Paru juste avant les grands départs, cet ouvrage de Jean-Didier Urbain (anthropologue à Paris V) s’intéresse au tourisme, vu comme le symptôme d’un syndrome plus global, celui d’une société de loisirs.

Au delà de ses innombrables nouvelles formes et des redistributions planétaires en découlant, c’est sous l’angle peu étudié des attentes et des envies du sujet touriste que l’auteur déroule son argumentaire.

Des clarifications sémantiques indispensables nous montrent qu’être en vacances, ce n’est pas forcément partir ; que partir, ce n’est pas forcément voyager (déplacements de proximité, résidences secondaires) et que voyager, ce n’est pas forcément faire du tourisme (autres motifs). De plus, il ne faut pas négliger « l’anti-objet » (le fait de partir non pour découvrir ou explorer mais pour quitter ou échapper à quelque chose) tout comme les non-départs qui ne sont pas uniquement motivés par des contraintes économiques mais également par des décisions réfléchies.

Les destinations changent, certaines naissent, d’autres meurent mais rien n’est irréversible. Des pays anciennement « récepteurs » de touristes deviennent « émetteurs » et inversement. Les espaces se spécialisent selon divers critères comme la valeur d’un lieu, le motif, la durée, le type d’hébergement ou encore la fidélité.

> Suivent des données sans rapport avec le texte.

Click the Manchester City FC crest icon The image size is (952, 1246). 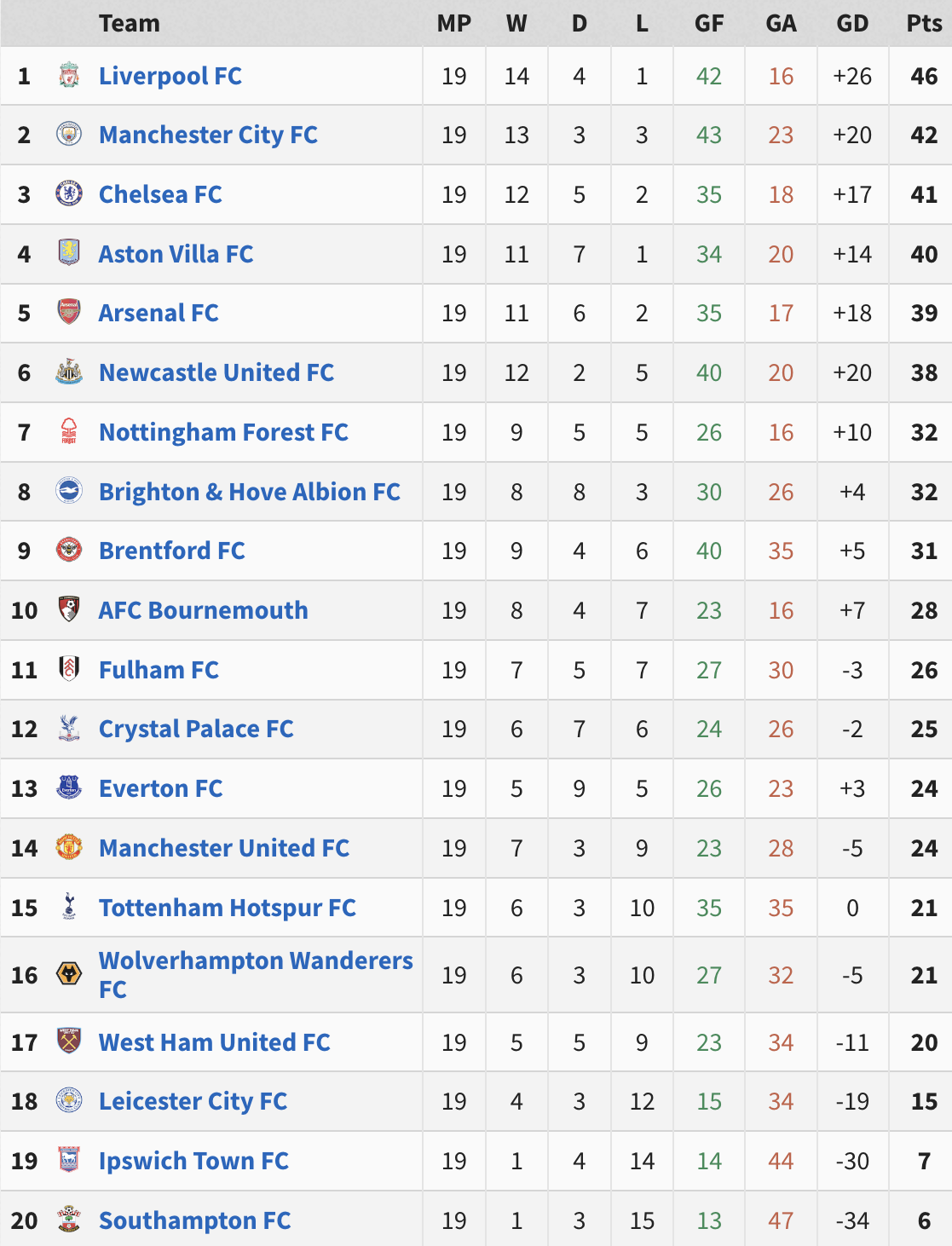pyautogui.click(x=69, y=135)
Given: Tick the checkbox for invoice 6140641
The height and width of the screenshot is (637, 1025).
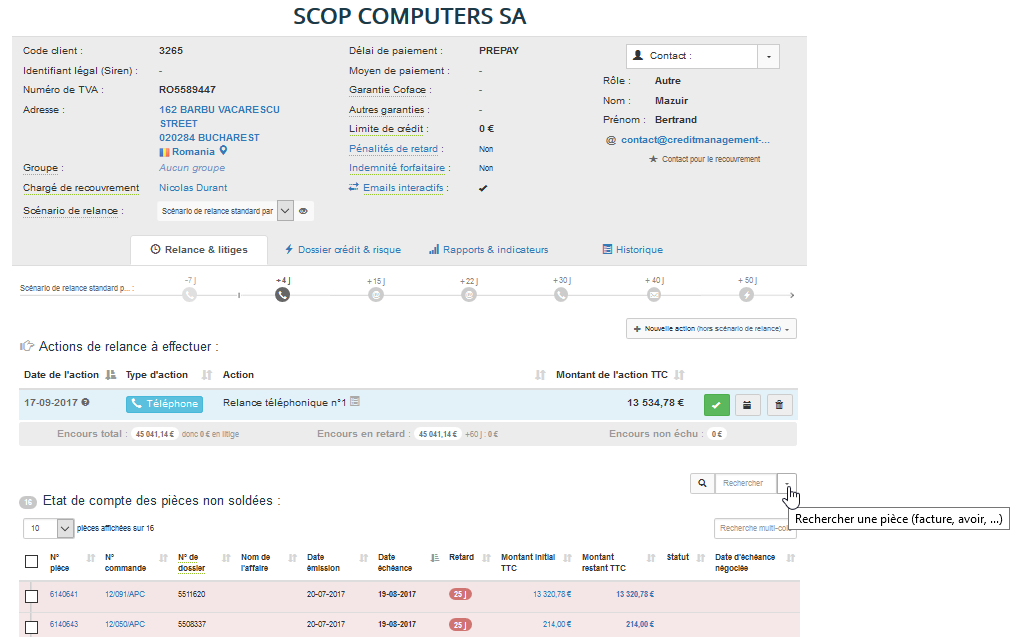Looking at the screenshot, I should click(31, 597).
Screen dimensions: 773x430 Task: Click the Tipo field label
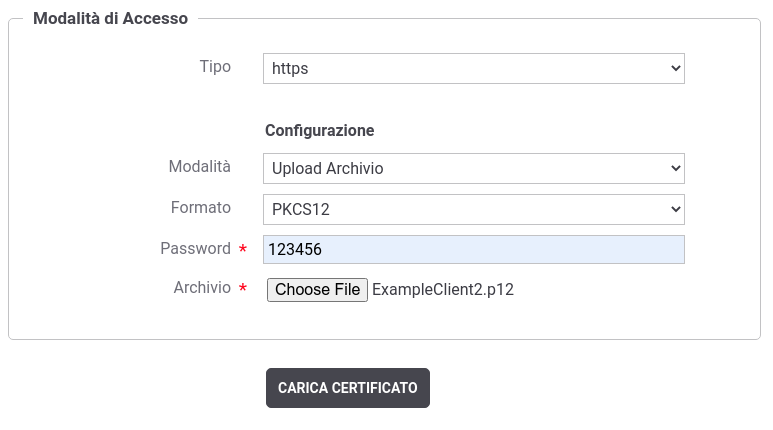(215, 67)
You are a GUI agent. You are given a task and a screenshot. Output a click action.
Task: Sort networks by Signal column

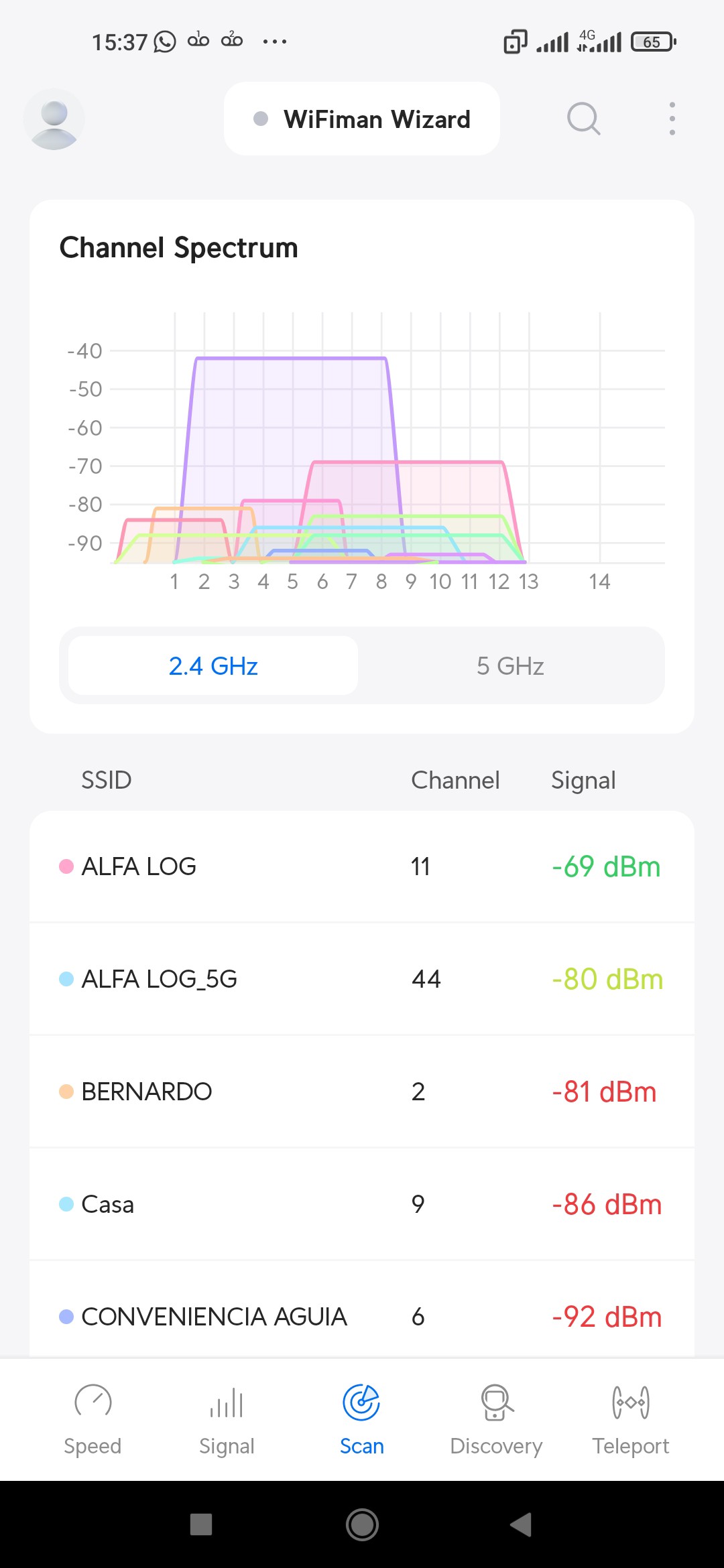(583, 780)
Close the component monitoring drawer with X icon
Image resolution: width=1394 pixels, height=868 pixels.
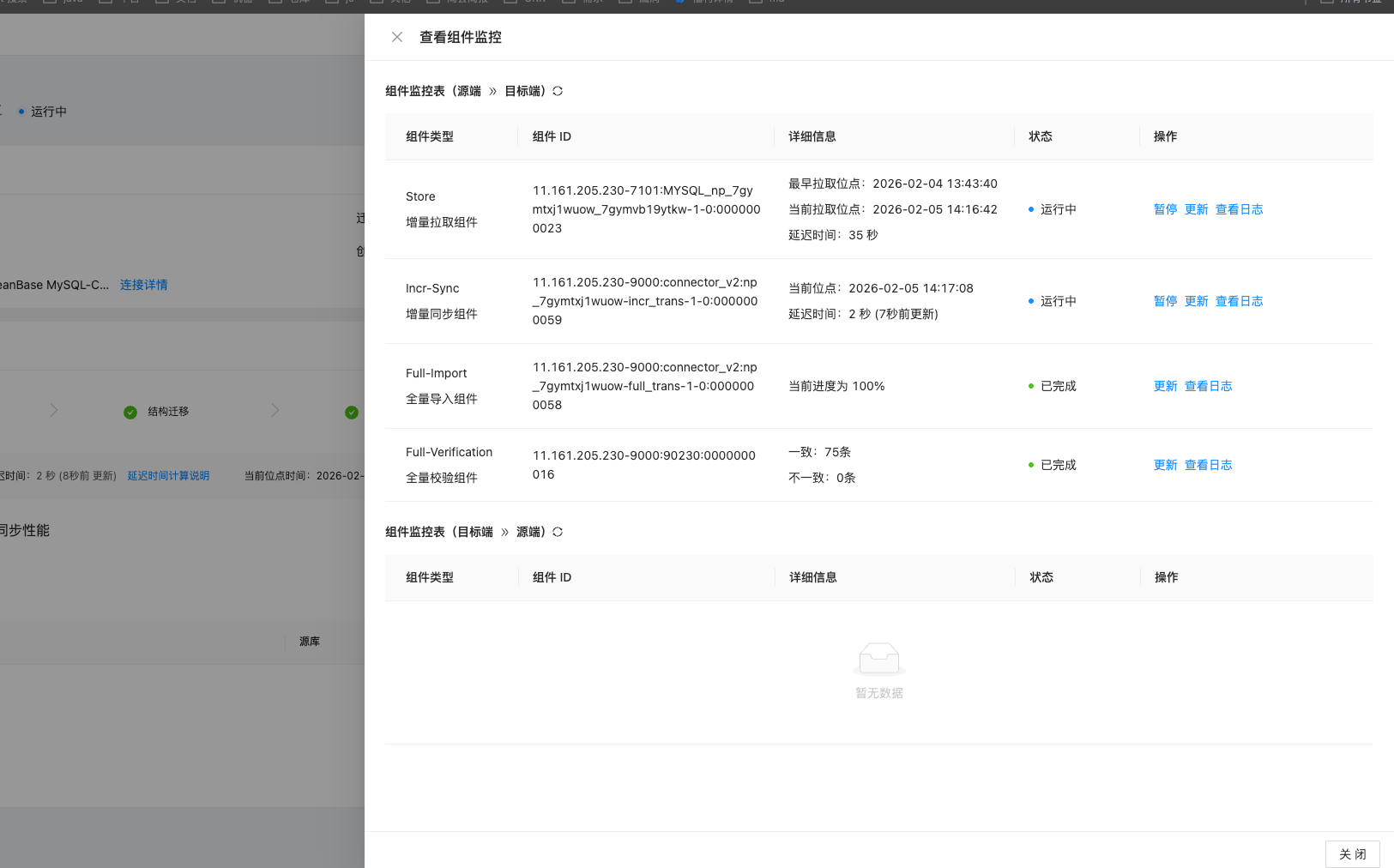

Le touriste, lui, semblerait succomber à quelques « désirs capitaux » : l’appel du désert, au sens plus ou moins strict (moi seul), la grégarité où les classiques Disneyland, musée du Louvre ou encore Tour Eiffel font toujours recette (moi + les mêmes), différentes formes de cénobitisme à l’image du Club Med et consorts (moi + les miens) et enfin l’approche altruiste où engagement humanitaire cohabite avec vie chez l’habitant (moi + les autres).

Un voyage original et très pointu dans les arcanes du raisonnement du touriste. Les données chiffrées sont récentes et variées mais presque toujours insérées dans le corps du texte, sûrement que quelques figures supplémentaires auraient été les bienvenues. Sur la forme, Jean-Didier Urbain écrit bien, très bien, peut-être même trop bien : là où l’exercice de l’interview est limpide et là où on imagine une conférence captivante, on bute parfois ici sur des tournures très élaborées, voire, çà et là, des phrases copieuses de plus de quinze lignes.

Qu’importe ces remarques minimes, « L’envie du Monde » permet au lecteur de bien saisir, outre les motivations des uns et des autres, les enjeux du tourisme de demain : un tourisme mondialisé où l’équilibre entre patrimonialisation et sanctuarisation est fragile mais dont la fonction première reste, c’est essentiel, la compréhension de notre vaste monde.